Meno disoccupati a Fabriano, ma non è un bel segnale. Scendono di oltre mille unità a Fabriano le iscrizioni alla lista di disoccupazione del Centro per l’Impiego, di quasi duemila se consideriamo l’ambito territoriale anche con Arcevia, Cerreto D’Esi, Genga, Sassoferrato e Serra San Quirico. Sale il dato negativo fra avviamenti e cessazioni. Il comprensorio, da tempo, è alle prese con una crisi senza precedenti, l’ultima scaturita a seguito di fallimento della Tecnowind con 247 dipendenti licenziati. Ecco i numeri. Si passa, a Fabriano, dai 5.025 dei disoccupati autocertificati al 31 dicembre 2016, ai 3.906 al 31 dicembre del 2017: 2.140 donne e 1.766 uomini. Diversi i fattori che possono spiegare questo calo. Da un lato il calo di residenti in città che determina anche una diminuzione delle iscrizioni. La diminuzione è imputabile anche a coloro che, per la mancata presentazione agli appuntamenti obbligatori del Centro per l’Impiego, hanno perso automaticamente l’iscrizione alle liste apposite. L’ultima ipotesi riguarda coloro che, sfiduciate, non si sono più iscritte in quello che, per anni, era chiamato l’Ufficio del Lavoro. Riferendoci al comprensorio sono 6.321 i disoccupati autocertificati – 3.472 donne e 2.849 uomini – rispetto ai 8.288 a fine 2016. Anche qui un calo non di poco conto di quasi duemila unità. Pure il dato su avviamento e cessazioni è allarmante. Nel 2017, un numero di avviamenti pari a 10.971, rispetto a 11.865 cessazioni. Dunque, un saldo negativo pari a 894, in salita rispetto al – 750 registrato al 31 dicembre 2016. L’ultimo dato da evidenziare è quello che riguarda i lavoratori in mobilità che sono 78 al 31 dicembre 2017, 26 donne e 52 uomini. A fine 2016, erano 891. Andiamo indietro nel tempo. 3.216 disoccupati domiciliati a Fabriano e iscritti al Ciof a dicembre 2010. Al 31 dicembre del 2011, un leggero incremento a 3.294 unità. Nel 2012 si sale a 3.615. La soglia dei 4mila disoccupati è stata sfondata a fine 2013 toccando quota 4.078. E la crisi non aveva ancora mostrato i segni peggiori. A dicembre 2014 sono saliti a quota 4.940; un calo di quasi 100 unità nel 2015, poi il baratro. Al termine del 2016 il bilancio finale ha toccato quota 5.025 disoccupati.

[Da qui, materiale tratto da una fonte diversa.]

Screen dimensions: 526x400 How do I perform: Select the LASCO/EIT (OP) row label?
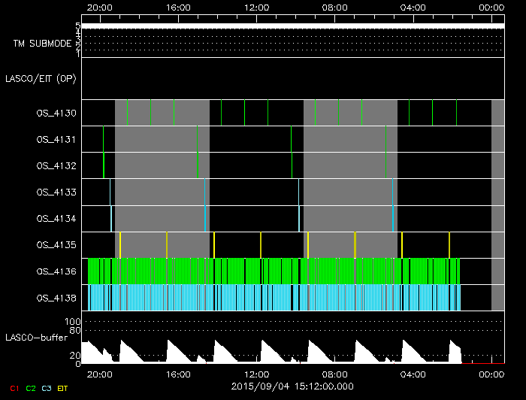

Sognando il lavoro stabile

L’analisi dei dati diffusi dall’Osservatorio sul precariato dell’Inps ed elaborati dall’Ires Cgil Marche, relativi all’anno 2017, mettono in risalto le distorsioni evidenti del mercato del lavoro regionale, in presenza di una ripresa consistente delle assunzioni. Le assunzioni a tempo indeterminato sono state, nel 2017, 20.888, 3.500 in meno (-14,4%) rispetto al 2016 e -21.724 (-51%) rispetto al 2015. I contratti stabili rappresentano solo il 10,2% dei contratti attivati mentre, nel 2015, erano il 26,4% del totale dei contratti. Aumentano significativamente le cessazioni dei contratti a termine (+30,5%) rispetto al 2016: segno evidente di un utilizzo indiscriminato di contratti a termine di brevissimo periodo. Il saldo tra assunzioni e cessazioni da rapporti di lavoro a tempo indeterminato è negativo per 16.247 contratti cioè i licenziamenti di tempi indeterminati sono maggiori delle assunzioni. Picco vertiginoso del lavoro precario con 153mila avviamenti a tempo determinato (+44,2% rispetto al 2016) e 21mila contratti stagionali: insieme, le due tipologie rappresentano ormai l’85% delle assunzioni complessive. Si evidenzia, inoltre, la crescita dei contratti di apprendistato con 10.325 assunzioni (+1.993 rispetto al 2016, pari a +23,9%). Nelle Marche, il crollo dei contratti a tempo indeterminato registra percentuali di quasi il doppio più alte rispetto al dato nazionale e molto al di sotto delle regioni del centro Italia. La nostra regione risulta essere la terza peggiore tra tutte le regioni d’Italia. “Il dato dei contratti di lavoro attivati evidenzia una positiva crescita ma, ormai sono evidenti i caratteri strutturali di un lavoro sempre più precario – dichiara Giuseppe Santarelli, segretario regionale Cgil Marche-. Questo è un chiaro segnale che descrive il tipo di sviluppo che, nella nostra regione, si sta affermando: un’impresa che compete sul costo del lavoro non ha speranza di sopravvivere a lungo. Il sistema delle imprese ha scelto la strada sbagliata. Chi si candida a governare il paese deve capire che vanno reintrodotte le causali nel contratto a termine e ridotte le forme di lavoro non stabili. In sostanza, occorre tornare ad investire nel lavoro di qualità”.